Guillemette n’a pas toujours été célibataire. Mais son dernier fiancé, américain, ne voulait pas d’enfant. «Quand il envisageait son avenir, il se voyait plutôt aller à vélo de la Turquie au Vietnam. Du coup, j’avais du mal à prendre notre couple au sérieux», explique-t-elle. Ils se sont séparés quand elle avait 35 ans. Le type est parti trois ans à Bagdad.
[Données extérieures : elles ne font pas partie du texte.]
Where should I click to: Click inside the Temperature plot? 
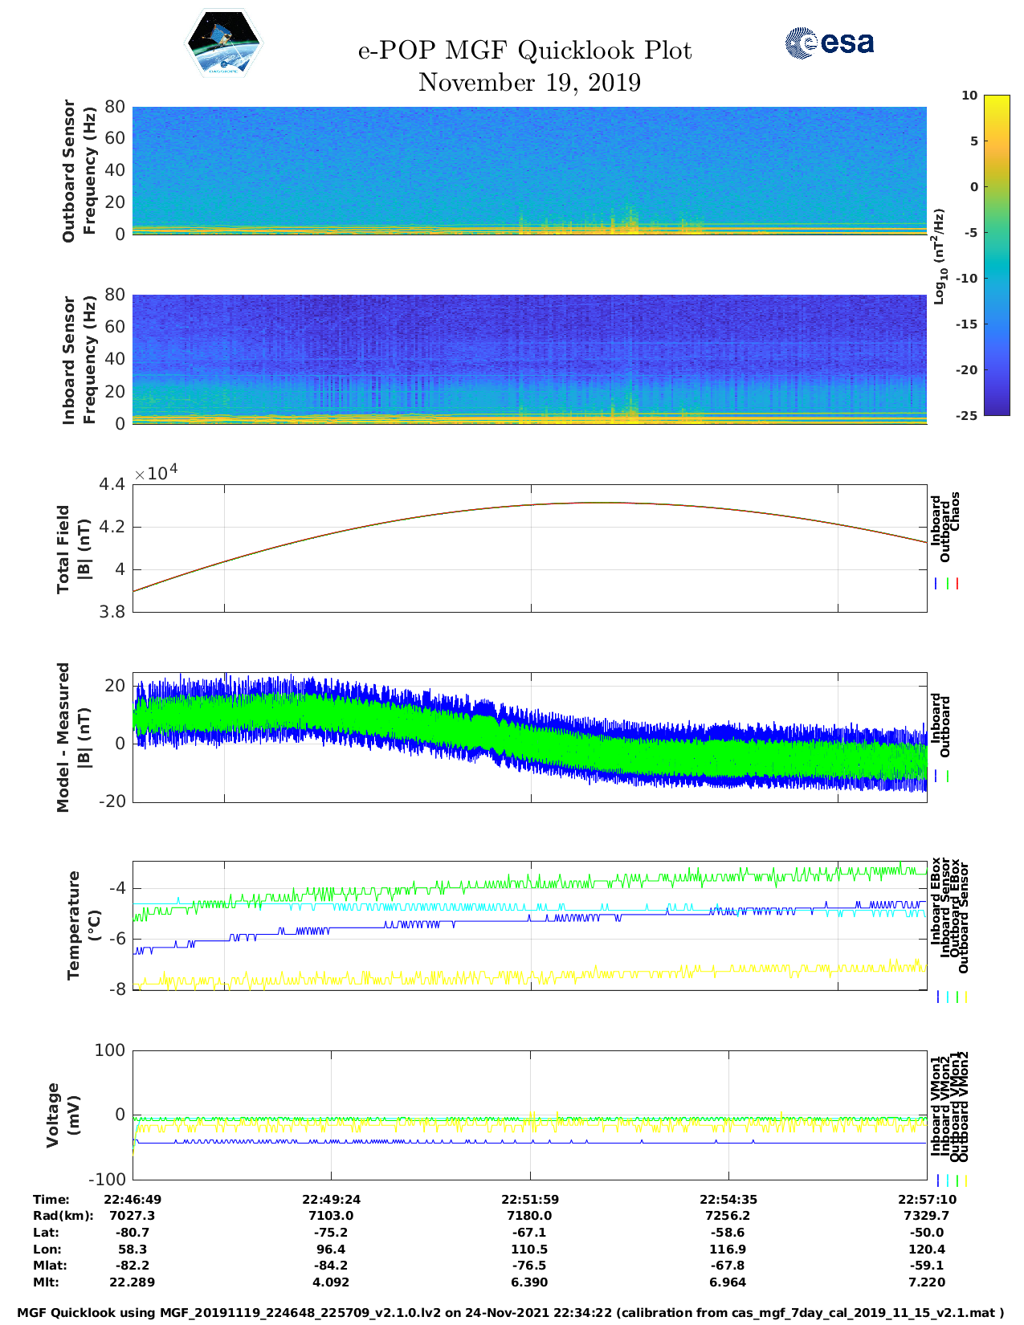(x=529, y=925)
A New York, elle cherche d’abord un «KD» (known donor, donneur identifié). Pourquoi pas Pierre, un copain qu’elle héberge alors ? Un soir, elle se sert une vodka-cranberry et se lance. «Je lui ai demandé s’il voyait un inconvénient à me faire un enfant comme je lui aurais demandé de m’aider à remettre la chaîne d’un vélo», raconte-t-elle sans pathos. Refus. «J’aurais fait pareil», avoue-t-elle aujourd’hui. A Paris, elle entend de délicieux conseils d’amis. Genre : «Mais pourquoi tu ne te trouves pas un bon gars ?» «Comme si c’était un poste à pourvoir», souffle-t-elle. Un médecin évoque la possibilité «de se faire sauter au Club Med». Elle s’étonne : «Comme si, moralement, c’était plus glorieux de rouler quelqu’un dans la farine.» Guillemette a le pragmatisme des Américains. «Si on cherche un donneur, mieux vaut des gens qui signent des contrats pour cela.»
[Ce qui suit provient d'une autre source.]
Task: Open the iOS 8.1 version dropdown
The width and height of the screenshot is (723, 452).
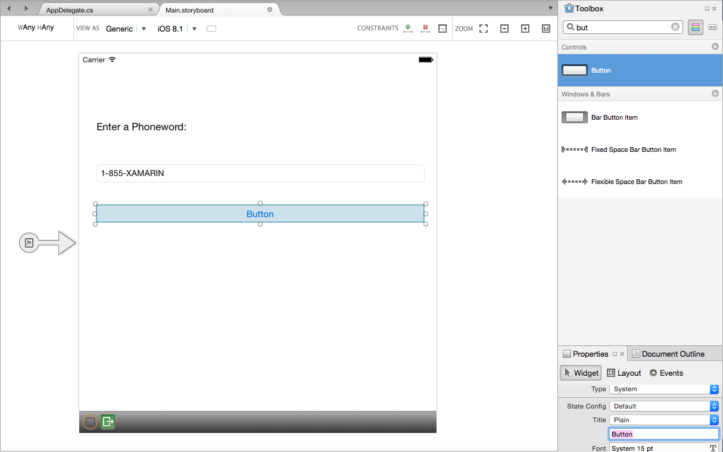Action: pyautogui.click(x=194, y=29)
A Manhattan, elle se décide pour une banque de sperme, «à trois minutes à vélo» de chez elle. Elle s’attend à un entretien avec un médecin ou avec un psychologue. La seule question vient de la standardiste : «Quel donneur voulez-vous?» Guillemette consulte le catalogue. On y trouve la race, la couleur des cheveux, des yeux, la taille, mais aussi les diplômes et si le don a déjà donné lieu à une grossesse. «Ça peut sembler grotesque mais il faut quand même se décider sur un critère, c’est difficile de faire comme si on n’avait pas les infos.» Elle a «mauvaise conscience de choisir», mais opte pour le numéro 305. «Dans ses quelques lignes de présentation, il écrivait qu’il fumait des pétards. Je me suis dit : "Au moins, celui-là, il est honnête".» Elle revient le jour de son ovulation. Cela lui coûte 500 dollars (320 euros). Certaine que ça va marcher, elle se sent «comme un bibelot en porcelaine» dans le taxi qui la ramène. Elle se retient d’éternuer, ne boit plus une goutte d’alcool pendant un mois. Puis recommence le cycle d’après. Quatre, cinq fois. Elle est discrète sur les échecs. Rien n’est lacrymal dans son récit. On devine les déceptions. Elle préfère dire qu’«entre stimulation hormonale et surveillance du calendrier, c’est présent à l’esprit, tout le temps». Avoue juste qu’il est «difficile» de décider quand s’arrêter. Elle a même fait une FIV (fécondation in vitro) en Belgique avant de s’installer à Paris. «Comme ça, j’ai fait tout ce que j’ai pu.»
Après ces essais infructueux, elle a engagé une procédure d’adoption. Elle vient d’obtenir l’agrément. C’est même exactement pour ça qu’elle a quitté New York, car c’est en France qu’elle s’imagine élever un enfant. Même si, d’ici, elle continue de se passionner pour les primaires, et pour son favori, Obama. Ses parents étaient au courant de sa demande d’adoption en solo. Mais elle ne s’est pas étendue sur l’intégralité de ses démarches alors qu’ils sont très liés. La famille a vécu en banlieue parisienne, à Detroit, dans les Vosges, à Chartres, pour suivre un père ingénieur chez Chrysler. Ils étaient trois enfants. Elle parle avec nostalgie des voyages dans la camionnette «jaune citron et vert bouteille» . Elle n’a «jamais passé un seul jour en colo». Ses parents ont huit et dix frères et sœurs. Imaginez les étés pleins de mômes. «J’ai adoré ça. C’est là qu’on apprend que rien n’est linéaire. Qu’il y a les gays, les divorcés, les remariés. On ne peut pas se fier aux apparences, ça rend vachement indulgent.»
Elle parle longuement, sans s’arrêter. Elle a réfléchi à tout. Seul moment de trouble et de silence : quand on lui demande si elle imagine que, peut-être, elle n’aura pas d’enfant. Réponse : «Non.»